When Change Happens Overnight: A Reality of Frontier Markets
There’s a moment in most deals where everything looks like it’s lining up.
The introductions have taken place, the conversations have been had, all meetings have been conducted, the commercial logic makes sense and on paper, it feels like a matter of time.
And then something shifts. Not always dramatically. Not always visibly. But enough that what looked like a clear path forward is suddenly roadblocked.
That is a situation you only really understand once you’ve spent time operating in frontier markets, the frustration of inching a deal towards the finish line only for the finish line to move, or disappear entirely.
Imagine reaching mile 25 of a marathon and finding out the race is cancelled.
Speed of Entry: If You’re Not Already Inside, You’re Out
Why timing not just strategy defines success in frontier markets
In April of 2025 we introduced a tech client to an African Government, their intention, a large scale installation with guaranteed government offtake which would dramatically change the landscape of the country and critically the ministries working in that country. Last week, that deal fell through.
And it was not because of pricing, structure or competition. It was because the rules changed.
A shift in government policy fast, decisive and entirely within their control altered the landscape almost overnight. What was viable at the start of the week simply wasn’t by the end of it.
No warning. No transition period. No second chances.
The Bit Most People Don’t See
What makes this one sting slightly is that it wasn’t a cold opportunity.
We had introduced the client to the relevant decision-maker back in April 2024, the access was there. The relationship was there. The door was open.
But like many things in this space, it sat, with internal processes, legal, finance and senior management all moving at a pace that simply couldn’t match the speed of the opportunity unable to turn the wheels quickly enough to capitalise on what was effectively a gift wrapped ‘trojan horse’ into this particular nation.
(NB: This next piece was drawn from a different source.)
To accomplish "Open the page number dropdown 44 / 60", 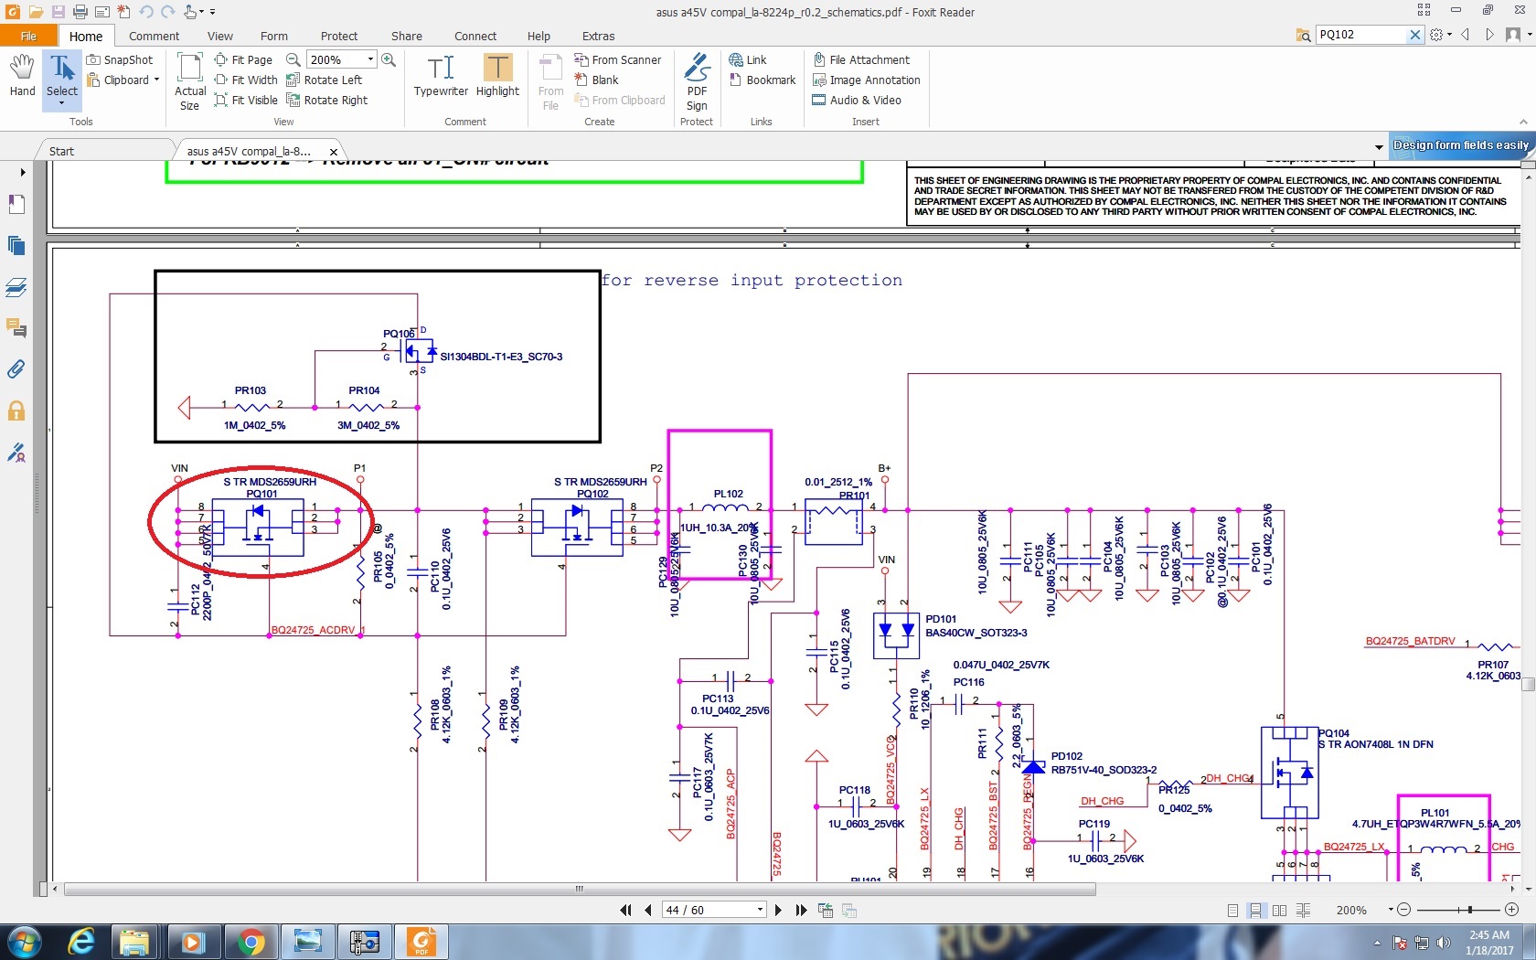I will point(760,910).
There were discussions, internal reviews, commercial considerations all perfectly reasonable from a traditional perspective but frontier markets don’t always reward “reasonable” in the way developed markets do.
By the time movement actually happened, the landscape had shifted. Policy had changed. Priorities had moved on.
And the deal was gone.
The Reality Most Investors Get Wrong
There is a tendency particularly from outside the market to assume that deals follow a structured, predictable path:
• Identify the opportunity
• Run diligence
• Structure financing
• Negotiate
• Execute
And in theory, that’s exactly how it should work. In practice, especially in frontier markets, it rarely does.
Because these are not fixed environments, in point of fact they are exceptionally fluid markets, which is often a blessing as opportunities appear regularly and often, but without an understanding on the investor side that:
• Government priorities evolve quickly
• Policy can shift without much notice
• Decision-making isn’t always linear
• Timing is often just as important as structure
That is where many counterparties struggle. It is not that the rules don’t exist. It’s that they can change while you’re still getting comfortable with them.
When we onboard a client, VPK spends a significant amount of time on the education piece, setting expectations around how these markets operate and how to position correctly within them. This is a core part of our frontier market entry, because without that understanding, even the best opportunities can be missed.
The Window Is Smaller Than You Think
One of the biggest misconceptions is how long opportunities remain open. From the outside, it can feel like there’s time: time to analyse, time to refine, time to get everything perfect.
But in reality, the window is often much tighter than it appears, especially as in many environments the country is in dire need of whatever the project may produce, energy, food, connectivity, our day to day basics.
Momentum builds quickly in these environments. Conversations move fast. Decisions when they come can come suddenly. And just as quickly, the opportunity can disappear.
Speed Isn’t Just About Moving Fast
When people talk about speed, they usually mean execution:
• Quicker approvals
• Faster capital deployment
• Streamlined internal processes
Real speed in frontier markets is less about how fast you move in the moment, and more about being ready when the moment arrives.
It’s about:
• Having relationships in place before you need them
• Understanding the banking system
• Understanding how decisions are actually made
• Being close enough to the process to act when things shift
Because when the window opens or closes, there isn’t time to build that from scratch.
You either have it, or you don’t.
The Cost of “Just One More Step”
Hesitation in these markets rarely looks dramatic.
It looks like:
• “let’s just review this internally”
• “we’ll come back once we’ve aligned”
• “we need a bit more clarity before committing”
All sensible. All rational. But they come at a cost. Because while one party is refining, another may already be moving.
Sometimes, it’s not even about another party, sometimes the environment itself moves on. Policy shifts. Focus changes. Budgets get reallocated. And the opportunity you were carefully working through simply isn’t there anymore.
This Isn’t Chaos. It’s Just Different
From the outside, this can look unpredictable. It is not at all, it is just a different operating rhythm and once a client becomes comfortable with that rhythm and gets in that groove, it is a fantastic business landscape in which to operate.
In frontier markets, speed signals credibility, presence creates opportunity and decisiveness builds trust.
Governments and counterparties are used to working with people who can move. Not recklessly but confidently. Not perfectly but pragmatically.